It is well-known that Hooke anticipated Newton's law of gravitation. Was this case grave enough such that Newton today would be called a plagiarist?
-
3This might be a better fit over on the history of science and mathematics stack.– KillingTimeNov 19, 2016 at 20:04
-
3I have publicly pledged to downvote any question based on "it is well known". Please provide a source and I will reverse my vote.– MCW ♦Nov 19, 2016 at 22:07
-
"F=ma." You don't need to reference that to know who said it. Sir Isaac Newton. We're still discovering new applications to that simple equation. The other area is...if you wear glasses to see better you can thank Sir Isaac Newton. No one else on the entire Planet was wearing glasses to improve eyesight until he came along.– Doctor ZhivagoNov 20, 2016 at 0:49
-
1@user14394 wrong again - corrective lenses were being used for hundreds of years before Newton: en.wikipedia.org/wiki/Glasses#History, and it was Kepler who first correctly described how they worked– user13123Nov 20, 2016 at 4:38
-
You might be right. I'm still unclear how you measure the precise "vision problem" though without Newton. You might have a hundred pair of glasses...which back then since glass was made of seaweed would be VERY expensive...so any measurement technique to precisely show how your vision was off and then only one set of glasses would be very worthwhile knowledge to have. He did invent the modern telescope...so by removing then adding distinct lens you could not only greatly enhance the Captain's skill at seeing at a great distance but you could also give your sailors the gift of sight.– Doctor ZhivagoNov 20, 2016 at 5:16
2 Answers
No. Several people had the idea of an attractive force, and some of them of an inverse square law. Newton worked the idea out in detail, and showed that it produced results that matched the observations of the solar system: he made gravity into a proper scientific theory, rather than a vague hypothesis.

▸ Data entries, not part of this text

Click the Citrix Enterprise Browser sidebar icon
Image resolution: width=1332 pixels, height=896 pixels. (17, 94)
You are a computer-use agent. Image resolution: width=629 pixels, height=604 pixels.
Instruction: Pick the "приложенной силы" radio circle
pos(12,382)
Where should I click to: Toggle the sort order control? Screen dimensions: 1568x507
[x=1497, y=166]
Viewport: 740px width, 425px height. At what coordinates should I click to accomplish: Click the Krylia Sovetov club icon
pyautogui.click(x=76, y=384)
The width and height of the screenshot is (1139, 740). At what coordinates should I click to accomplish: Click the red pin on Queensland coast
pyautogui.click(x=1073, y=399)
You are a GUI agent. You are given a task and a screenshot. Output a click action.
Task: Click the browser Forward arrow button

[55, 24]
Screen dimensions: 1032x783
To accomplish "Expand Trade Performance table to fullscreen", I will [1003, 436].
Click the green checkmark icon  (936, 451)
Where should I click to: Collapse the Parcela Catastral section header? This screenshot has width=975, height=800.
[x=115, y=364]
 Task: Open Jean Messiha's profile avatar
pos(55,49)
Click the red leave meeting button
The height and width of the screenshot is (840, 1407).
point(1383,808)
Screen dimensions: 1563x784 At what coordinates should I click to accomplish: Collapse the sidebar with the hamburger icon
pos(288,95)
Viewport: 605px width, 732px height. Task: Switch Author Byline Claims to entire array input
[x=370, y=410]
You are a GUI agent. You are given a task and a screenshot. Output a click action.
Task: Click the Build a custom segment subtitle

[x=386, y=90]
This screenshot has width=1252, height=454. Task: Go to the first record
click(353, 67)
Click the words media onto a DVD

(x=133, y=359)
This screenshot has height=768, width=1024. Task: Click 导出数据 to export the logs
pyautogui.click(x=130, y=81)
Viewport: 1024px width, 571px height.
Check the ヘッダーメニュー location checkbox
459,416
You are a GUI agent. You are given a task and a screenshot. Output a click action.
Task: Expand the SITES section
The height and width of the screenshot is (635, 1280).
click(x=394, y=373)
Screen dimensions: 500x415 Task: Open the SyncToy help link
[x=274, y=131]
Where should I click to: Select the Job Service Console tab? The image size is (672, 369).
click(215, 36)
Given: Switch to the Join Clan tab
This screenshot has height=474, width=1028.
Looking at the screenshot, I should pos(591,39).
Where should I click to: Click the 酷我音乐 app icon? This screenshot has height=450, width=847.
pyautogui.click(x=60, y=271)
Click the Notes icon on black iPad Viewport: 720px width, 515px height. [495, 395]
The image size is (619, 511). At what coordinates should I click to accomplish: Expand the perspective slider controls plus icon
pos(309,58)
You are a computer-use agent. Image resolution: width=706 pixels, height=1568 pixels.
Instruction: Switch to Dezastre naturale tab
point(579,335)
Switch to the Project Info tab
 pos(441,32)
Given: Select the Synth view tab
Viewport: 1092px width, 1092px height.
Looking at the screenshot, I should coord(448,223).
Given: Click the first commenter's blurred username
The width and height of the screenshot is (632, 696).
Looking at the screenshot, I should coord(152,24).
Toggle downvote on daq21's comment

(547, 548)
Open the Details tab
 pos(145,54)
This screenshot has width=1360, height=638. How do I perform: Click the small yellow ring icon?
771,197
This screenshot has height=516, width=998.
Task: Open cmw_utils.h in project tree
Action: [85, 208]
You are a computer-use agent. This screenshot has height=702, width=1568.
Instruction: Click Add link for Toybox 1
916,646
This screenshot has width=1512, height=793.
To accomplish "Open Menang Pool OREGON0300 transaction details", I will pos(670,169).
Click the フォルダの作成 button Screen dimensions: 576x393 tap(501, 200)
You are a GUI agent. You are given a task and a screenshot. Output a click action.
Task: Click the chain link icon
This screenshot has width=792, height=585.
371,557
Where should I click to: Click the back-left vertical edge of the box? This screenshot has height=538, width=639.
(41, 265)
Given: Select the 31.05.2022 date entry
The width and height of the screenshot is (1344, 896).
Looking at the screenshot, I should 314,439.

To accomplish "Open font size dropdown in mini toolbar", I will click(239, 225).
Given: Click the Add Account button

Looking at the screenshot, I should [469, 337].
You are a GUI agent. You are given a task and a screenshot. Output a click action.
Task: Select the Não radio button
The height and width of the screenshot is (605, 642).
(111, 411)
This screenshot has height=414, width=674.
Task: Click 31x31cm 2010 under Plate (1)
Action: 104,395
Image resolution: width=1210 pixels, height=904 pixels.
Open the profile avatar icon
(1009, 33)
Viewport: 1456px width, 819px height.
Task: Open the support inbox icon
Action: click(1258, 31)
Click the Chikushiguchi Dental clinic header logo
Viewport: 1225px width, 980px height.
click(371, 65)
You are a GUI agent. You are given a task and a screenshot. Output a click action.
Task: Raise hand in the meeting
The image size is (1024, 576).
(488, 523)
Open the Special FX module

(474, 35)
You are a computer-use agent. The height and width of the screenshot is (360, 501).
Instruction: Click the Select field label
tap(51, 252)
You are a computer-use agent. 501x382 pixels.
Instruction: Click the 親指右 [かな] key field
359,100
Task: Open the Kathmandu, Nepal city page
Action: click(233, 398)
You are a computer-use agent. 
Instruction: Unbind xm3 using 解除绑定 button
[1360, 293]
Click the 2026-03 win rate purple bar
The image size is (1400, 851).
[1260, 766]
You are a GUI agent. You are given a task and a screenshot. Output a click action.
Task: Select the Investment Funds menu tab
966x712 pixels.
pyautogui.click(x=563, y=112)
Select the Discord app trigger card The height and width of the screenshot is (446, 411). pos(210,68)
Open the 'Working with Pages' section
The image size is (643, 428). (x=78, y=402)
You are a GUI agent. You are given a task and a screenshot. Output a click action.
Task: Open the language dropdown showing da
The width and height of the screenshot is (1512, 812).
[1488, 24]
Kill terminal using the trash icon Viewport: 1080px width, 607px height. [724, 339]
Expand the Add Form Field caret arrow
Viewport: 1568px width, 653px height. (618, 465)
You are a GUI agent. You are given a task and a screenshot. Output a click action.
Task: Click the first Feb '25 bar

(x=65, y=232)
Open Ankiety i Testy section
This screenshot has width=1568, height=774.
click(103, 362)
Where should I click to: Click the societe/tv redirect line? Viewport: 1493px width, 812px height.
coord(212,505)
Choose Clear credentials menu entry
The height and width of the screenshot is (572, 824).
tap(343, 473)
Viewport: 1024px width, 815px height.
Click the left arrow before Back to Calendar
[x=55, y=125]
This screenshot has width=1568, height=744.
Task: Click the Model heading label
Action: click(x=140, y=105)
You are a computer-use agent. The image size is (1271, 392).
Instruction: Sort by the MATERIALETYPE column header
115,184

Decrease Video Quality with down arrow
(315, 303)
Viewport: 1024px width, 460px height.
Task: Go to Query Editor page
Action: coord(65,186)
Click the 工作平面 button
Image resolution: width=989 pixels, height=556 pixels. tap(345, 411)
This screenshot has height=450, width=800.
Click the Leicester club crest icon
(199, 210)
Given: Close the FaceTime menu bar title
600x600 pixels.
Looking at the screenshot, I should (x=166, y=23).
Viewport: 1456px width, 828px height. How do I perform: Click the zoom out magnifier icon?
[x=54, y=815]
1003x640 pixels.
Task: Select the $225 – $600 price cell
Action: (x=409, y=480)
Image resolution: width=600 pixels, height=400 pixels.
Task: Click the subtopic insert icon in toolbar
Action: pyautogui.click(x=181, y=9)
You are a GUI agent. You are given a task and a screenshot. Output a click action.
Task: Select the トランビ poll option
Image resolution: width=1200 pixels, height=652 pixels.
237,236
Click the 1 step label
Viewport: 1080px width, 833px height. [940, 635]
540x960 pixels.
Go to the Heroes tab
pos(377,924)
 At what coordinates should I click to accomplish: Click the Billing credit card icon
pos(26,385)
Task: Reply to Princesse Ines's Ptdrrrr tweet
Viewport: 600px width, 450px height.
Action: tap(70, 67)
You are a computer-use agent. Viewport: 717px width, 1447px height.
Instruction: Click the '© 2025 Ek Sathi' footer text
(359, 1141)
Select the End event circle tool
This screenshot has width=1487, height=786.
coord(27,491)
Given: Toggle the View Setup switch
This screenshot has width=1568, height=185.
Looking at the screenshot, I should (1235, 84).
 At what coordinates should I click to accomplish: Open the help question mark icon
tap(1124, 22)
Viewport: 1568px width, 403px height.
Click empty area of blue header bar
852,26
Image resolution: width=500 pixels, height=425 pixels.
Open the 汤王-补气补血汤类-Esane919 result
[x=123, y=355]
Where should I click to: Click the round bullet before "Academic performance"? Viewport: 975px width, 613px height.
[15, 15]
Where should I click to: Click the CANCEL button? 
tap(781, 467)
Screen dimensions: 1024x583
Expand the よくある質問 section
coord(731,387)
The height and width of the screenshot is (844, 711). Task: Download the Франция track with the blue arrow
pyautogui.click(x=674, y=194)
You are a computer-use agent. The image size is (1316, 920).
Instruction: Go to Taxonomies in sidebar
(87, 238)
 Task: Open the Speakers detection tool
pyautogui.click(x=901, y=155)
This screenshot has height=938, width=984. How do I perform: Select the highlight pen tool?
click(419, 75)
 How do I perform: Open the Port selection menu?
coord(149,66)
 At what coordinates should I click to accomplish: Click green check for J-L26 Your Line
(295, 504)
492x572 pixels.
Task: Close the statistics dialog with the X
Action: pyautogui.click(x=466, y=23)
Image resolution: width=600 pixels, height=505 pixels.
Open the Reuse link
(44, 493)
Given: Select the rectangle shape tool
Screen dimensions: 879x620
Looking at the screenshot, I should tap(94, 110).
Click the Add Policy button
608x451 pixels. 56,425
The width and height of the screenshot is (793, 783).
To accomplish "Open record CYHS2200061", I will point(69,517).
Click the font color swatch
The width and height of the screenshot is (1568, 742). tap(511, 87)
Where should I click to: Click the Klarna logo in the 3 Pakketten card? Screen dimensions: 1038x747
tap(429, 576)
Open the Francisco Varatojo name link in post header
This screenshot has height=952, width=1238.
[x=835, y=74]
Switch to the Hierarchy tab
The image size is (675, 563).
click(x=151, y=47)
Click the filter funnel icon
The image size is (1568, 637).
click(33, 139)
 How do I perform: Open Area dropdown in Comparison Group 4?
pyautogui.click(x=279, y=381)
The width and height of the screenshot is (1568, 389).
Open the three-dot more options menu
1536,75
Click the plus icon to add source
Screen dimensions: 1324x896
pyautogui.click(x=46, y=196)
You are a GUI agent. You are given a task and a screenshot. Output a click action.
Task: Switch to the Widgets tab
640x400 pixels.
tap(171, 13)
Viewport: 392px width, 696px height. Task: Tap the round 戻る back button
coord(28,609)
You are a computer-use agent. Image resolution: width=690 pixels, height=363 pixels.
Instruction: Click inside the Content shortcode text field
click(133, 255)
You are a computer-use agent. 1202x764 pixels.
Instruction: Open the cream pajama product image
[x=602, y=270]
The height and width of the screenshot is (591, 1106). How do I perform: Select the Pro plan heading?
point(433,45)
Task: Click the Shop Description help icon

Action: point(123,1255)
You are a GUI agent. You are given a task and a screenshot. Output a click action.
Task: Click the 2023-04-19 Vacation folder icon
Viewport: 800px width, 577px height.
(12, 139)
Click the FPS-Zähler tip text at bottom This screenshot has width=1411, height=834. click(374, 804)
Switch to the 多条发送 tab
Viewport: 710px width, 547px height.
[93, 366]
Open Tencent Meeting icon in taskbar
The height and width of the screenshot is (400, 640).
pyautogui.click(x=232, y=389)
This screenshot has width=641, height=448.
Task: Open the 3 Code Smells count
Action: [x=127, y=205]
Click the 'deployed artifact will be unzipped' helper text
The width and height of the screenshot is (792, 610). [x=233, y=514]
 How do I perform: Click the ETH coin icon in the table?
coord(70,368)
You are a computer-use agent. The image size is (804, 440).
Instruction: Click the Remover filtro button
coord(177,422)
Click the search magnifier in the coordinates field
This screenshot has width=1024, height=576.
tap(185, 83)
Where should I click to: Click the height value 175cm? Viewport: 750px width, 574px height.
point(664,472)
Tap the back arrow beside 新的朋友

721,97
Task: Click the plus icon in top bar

Wikipedia's article on Hooke has a good account of his contributions to the idea.
-
Gravity BARELY exists...and would not be proven to exist until long after Newton had passed away...and talk about a bear of a problem to solve. The worst sentence in the English language is any one that contains the word "gravity." That word should be banned until we become a multi-planetary species...which we may in fact already be... Nov 20, 2016 at 0:53
-
The indisputable fact is that when Hooke wrote to Newton, he understood the question better than Newton. This is clear from their preserved correspondence.– AlexNov 20, 2016 at 1:59
-
The story with Hooke--Newton correspondence was well-known at the time of Newton. Newton consciously belittled Hooke's contribution, against the advise of some friends. He also claimed that he had this idea long before Hooke, and this is probably correct. I do not think anyone would call Newton a plagiarist, but his behavior with respect to several contemporary scientists (Hooke, Flamsteed, Leibniz) was rude and arrogant.
Similar things happen frequently in modern times, when some famous and well recognized person fails to acknowledge contributions of other people with not such high standing. This is not usually qualified as plagiarism.
References. The literature on this particular question is enormous. I recommend
V. Arnold, Huygens and Barrow, Newton and Hooke and
Westfall, Never at rest.
The second one is a classical biography of Newton, probably the most comprehensive one, and not surprisingly, the author explains the story from "Newton's point of view". On my opinion, Arnold sees it more from "Hooke's point of view". (I would like very much if someone wrote the story from Halley's point of view).
So you can compare. But nobody calls Newton "a plagiarist". What he did in Principia is by many orders of magnitude more than all his contemporaries together could possibly do. And nobody denies this. But that he was reluctant to give any credit to anyone is another matter.